Martin começou a transformar seu sonho em realidade ainda na faculdade. Enquanto estudava bioquímica, desenvolvia na biblioteca um estudo detalhado sobre propulsão e pesquisava a metodologia dos irmãos Wright. Mais tarde, trabalhou em indústrias farmacêuticas e de biotecnologia, mas muito do dinheiro que ganhava ia direto para o trabalho que realizava na garagem de casa. Ele criou uma rede de entusiastas que o ajudaram a desenvolver suas idéias.  

Estrutura

A atual versão do produto, a 11º, pesa aproximadamente 113 quilos e fornece 272 quilos de propulsão. Inclui dispositivos de segurança como o chamado pára-quedas balístico que contém um pequeno explosivo carregado para um veloz posicionamento estratégico em qualquer caso de emergência ¿ como aqueles usados em pequenos aviões.

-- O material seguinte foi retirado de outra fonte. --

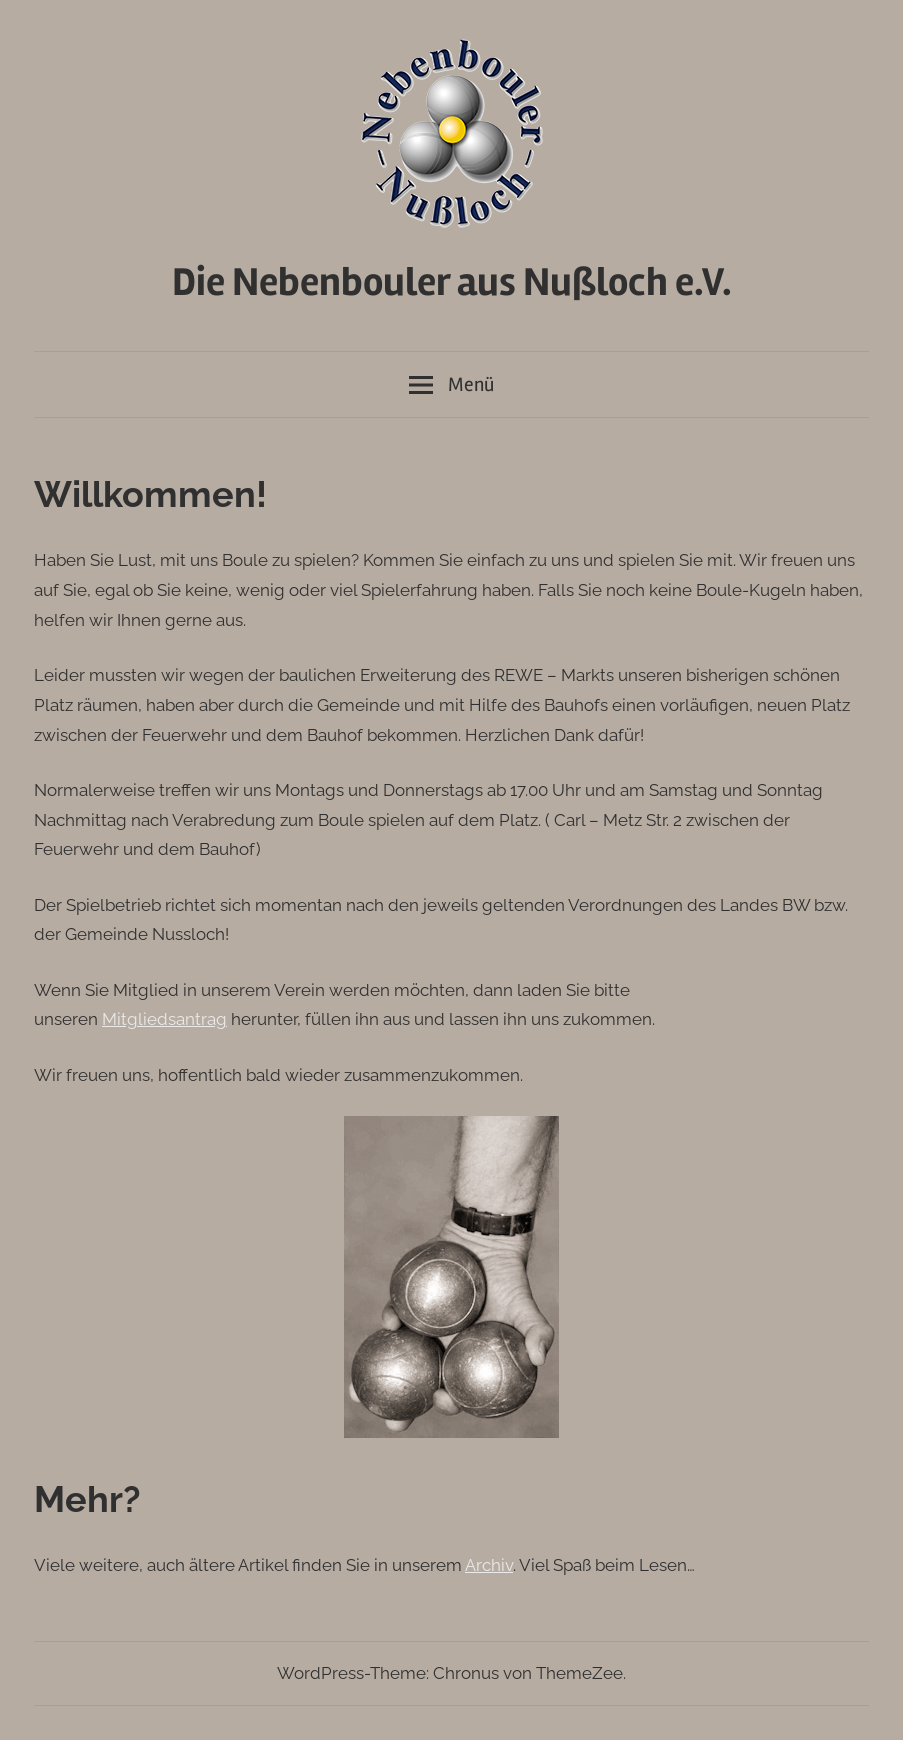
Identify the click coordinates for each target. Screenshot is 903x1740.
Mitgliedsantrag (164, 1019)
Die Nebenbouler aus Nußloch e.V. (452, 282)
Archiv (489, 1565)
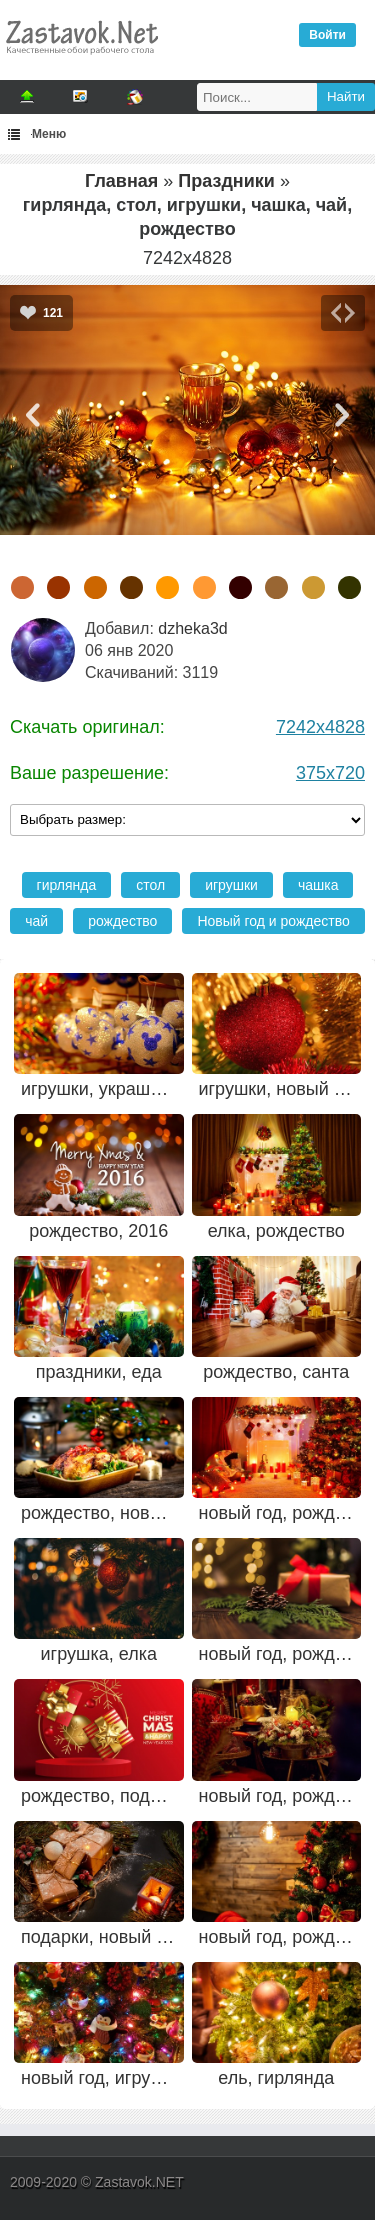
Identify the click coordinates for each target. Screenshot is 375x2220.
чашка (318, 885)
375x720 (330, 773)
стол (150, 885)
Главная (121, 181)
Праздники (226, 181)
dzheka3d (192, 628)
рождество (122, 921)
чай (36, 921)
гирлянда (67, 885)
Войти (327, 35)
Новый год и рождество (273, 921)
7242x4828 (320, 727)
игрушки (231, 885)
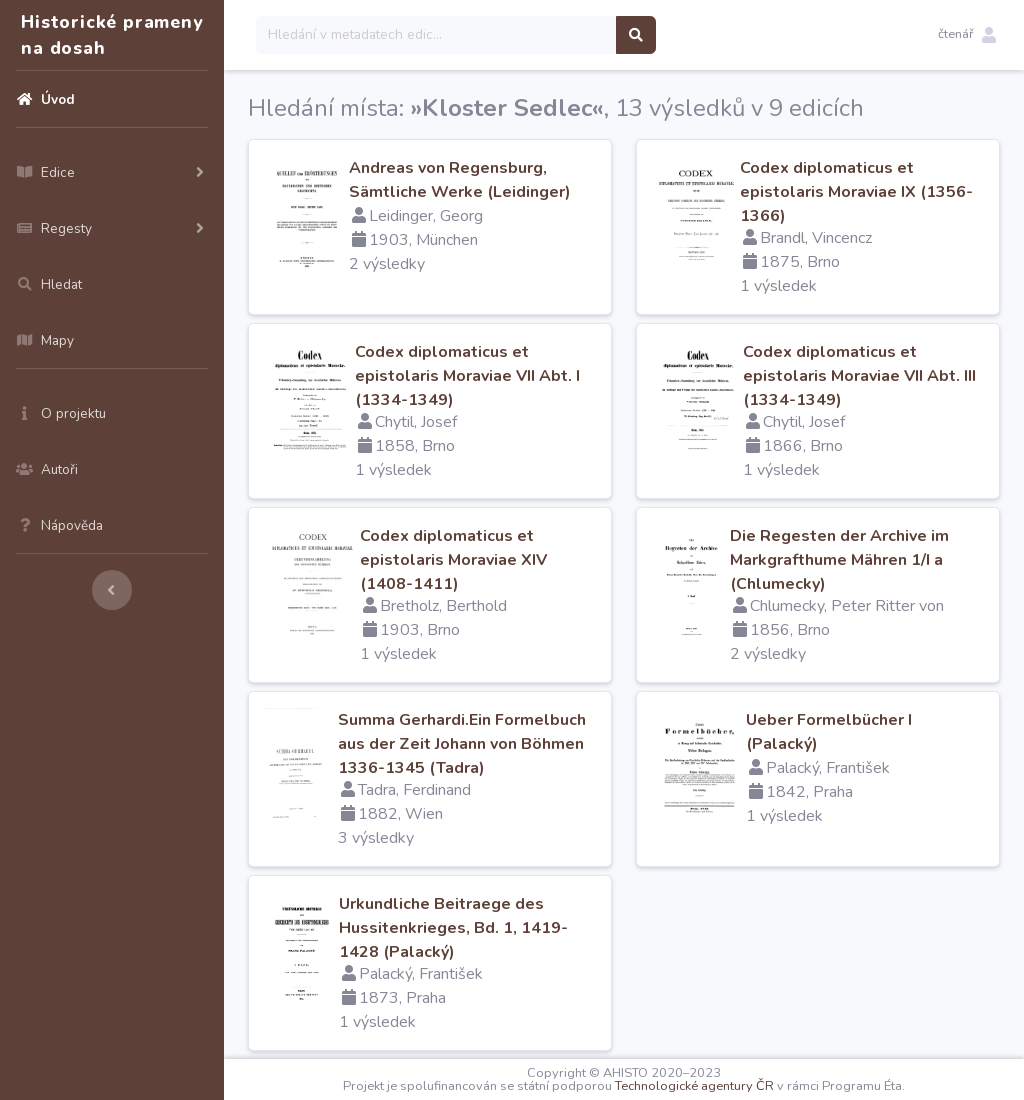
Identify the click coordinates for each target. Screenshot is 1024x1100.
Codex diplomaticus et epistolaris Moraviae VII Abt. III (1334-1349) (859, 376)
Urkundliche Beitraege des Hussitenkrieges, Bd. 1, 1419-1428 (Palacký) (453, 928)
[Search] (436, 35)
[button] (967, 35)
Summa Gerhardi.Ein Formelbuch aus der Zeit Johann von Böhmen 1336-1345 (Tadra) (462, 744)
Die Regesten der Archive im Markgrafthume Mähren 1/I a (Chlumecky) (839, 560)
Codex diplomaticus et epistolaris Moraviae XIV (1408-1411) (453, 560)
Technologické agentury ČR (694, 1086)
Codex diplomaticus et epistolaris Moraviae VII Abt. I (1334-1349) (467, 376)
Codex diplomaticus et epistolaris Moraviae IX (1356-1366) (856, 192)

O pedestal que forma o suporte principal do dispositivo tem um mecanismo que absorve impacto para que a aterrissagem seja suave. O peso da máquina e do corpo da pessoa estão localizados abaixo dos discos para criar uma efeito de pêndulo que desencoraja o aparelho a inclinar para cima e para baixo, criando o efeito conhecido como dardo ao solo.   

As pessoas me perguntam se isso é seguro, contou Martin. Segurança é um conceito relativo. Acredito que fizemos o possível para que esse seja o jato portátil mais seguro já construído. Mas reconhece que não é de altíssimo nível. 

Eu não posso ficar pensando que em algum lugar, alguém vai ter uma experiência muito ruim.

Até agora, disse, ele e sua equipe não lançaram o equipamento para mais de 1,8 metro. Essa é uma marca proposital, alegou Martin, para assegurar o controle total da invenção antes de testar marcas mais altas. Se você pode voar a três metros, você pode voar a três mil, disse. 

Somente 12 pessoas voaram no jato e ninguém ganhou mais que três horas no ar. Martin planeja levantar 150 metros do chão em seis meses.  Dessa vez, disse com um sorriso, ele será o primeiro.

Martin disse não ter idéia sobre como sua invenção será usada no fim das contas, mas ele tem ambições. Repete a história de Benjamin Franklin, quando o primeiro balão de ar quente foi visto e ele foi questionado: Para que serve isso?. Franklin teria respondido, para que serve um bebê recém-nascido?